START Input material

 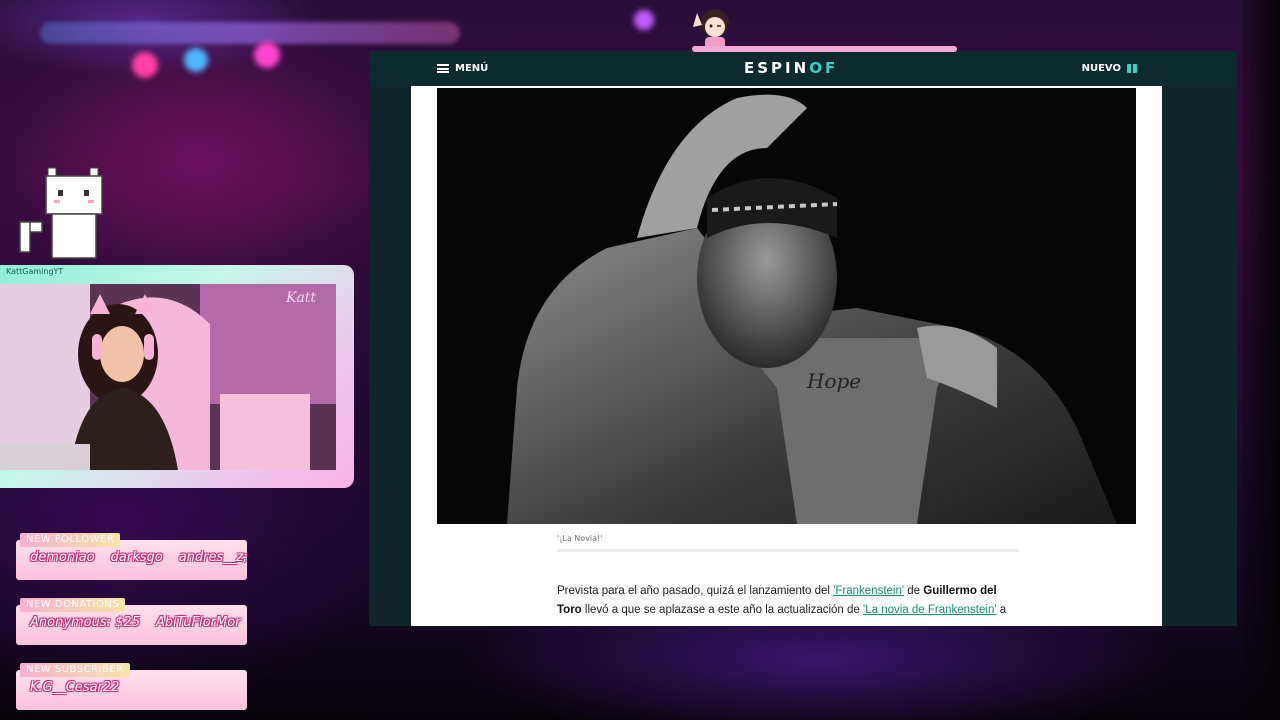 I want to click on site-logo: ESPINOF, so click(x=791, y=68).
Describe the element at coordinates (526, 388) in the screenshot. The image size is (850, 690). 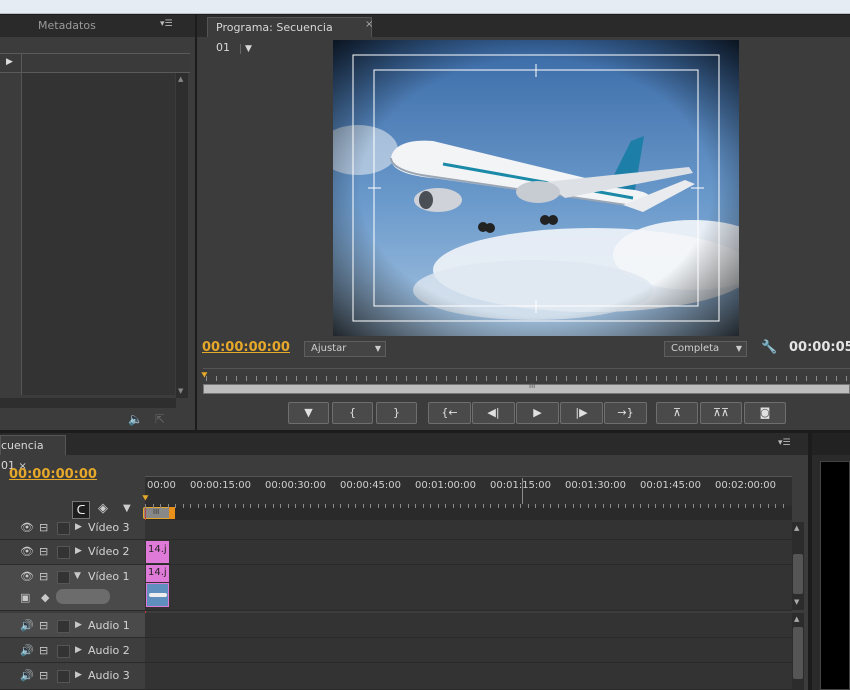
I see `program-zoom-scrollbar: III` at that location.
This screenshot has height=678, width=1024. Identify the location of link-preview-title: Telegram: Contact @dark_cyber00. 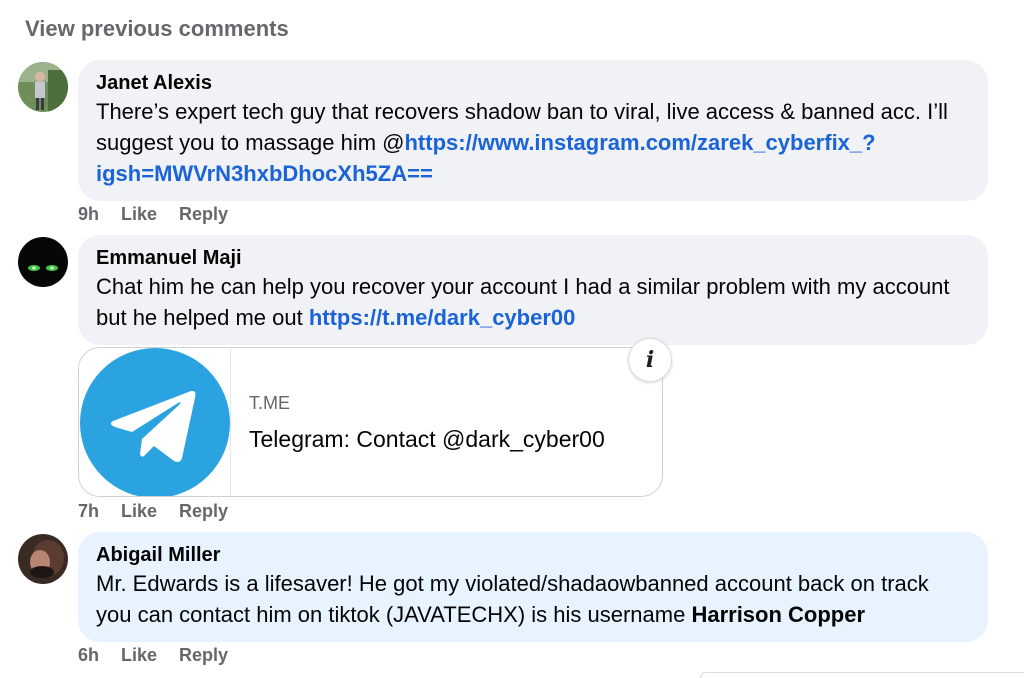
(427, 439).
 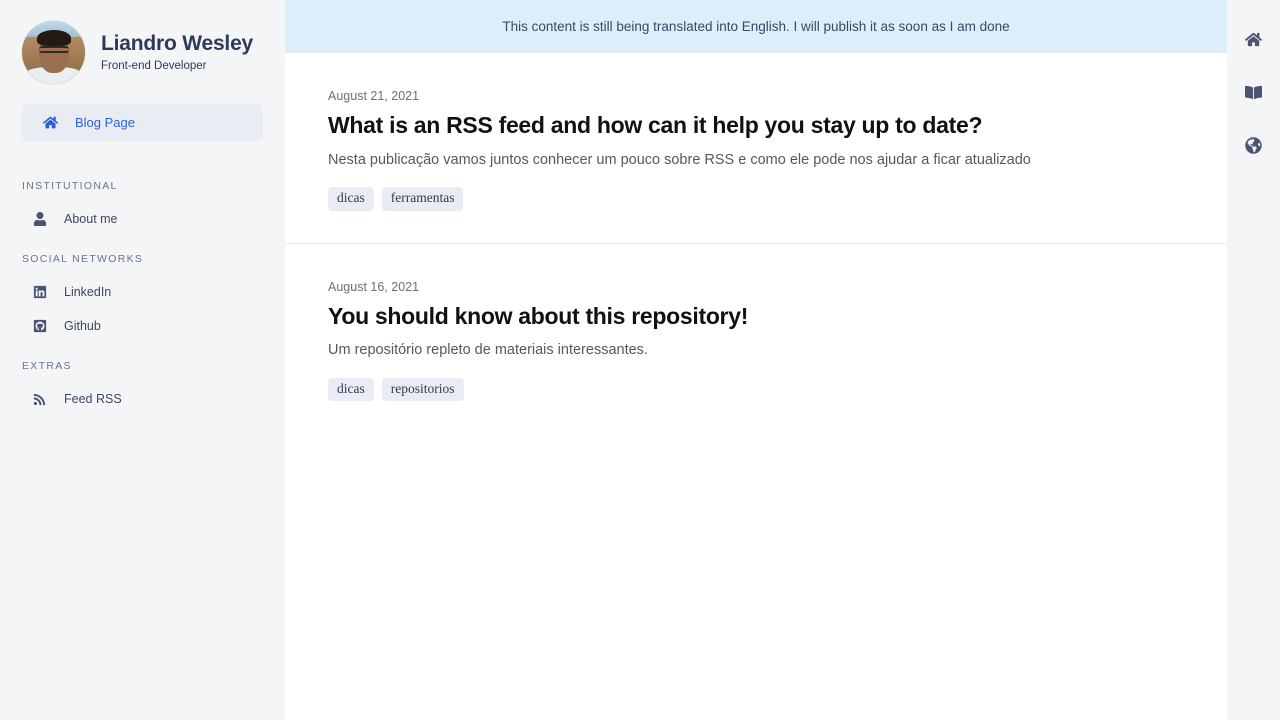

END Input material

Prompt: Copy the records verbatim, beginning at the line that contains "Describe the element" and continuing through the end of the records. Omit the pictures from your copy.

Response area:
Describe the element at coordinates (526, 388) in the screenshot. The image size is (850, 690). 
I see `program-zoom-scrollbar: III` at that location.
This screenshot has height=678, width=1024. Identify the location of link-preview-title: Telegram: Contact @dark_cyber00. 
(427, 439).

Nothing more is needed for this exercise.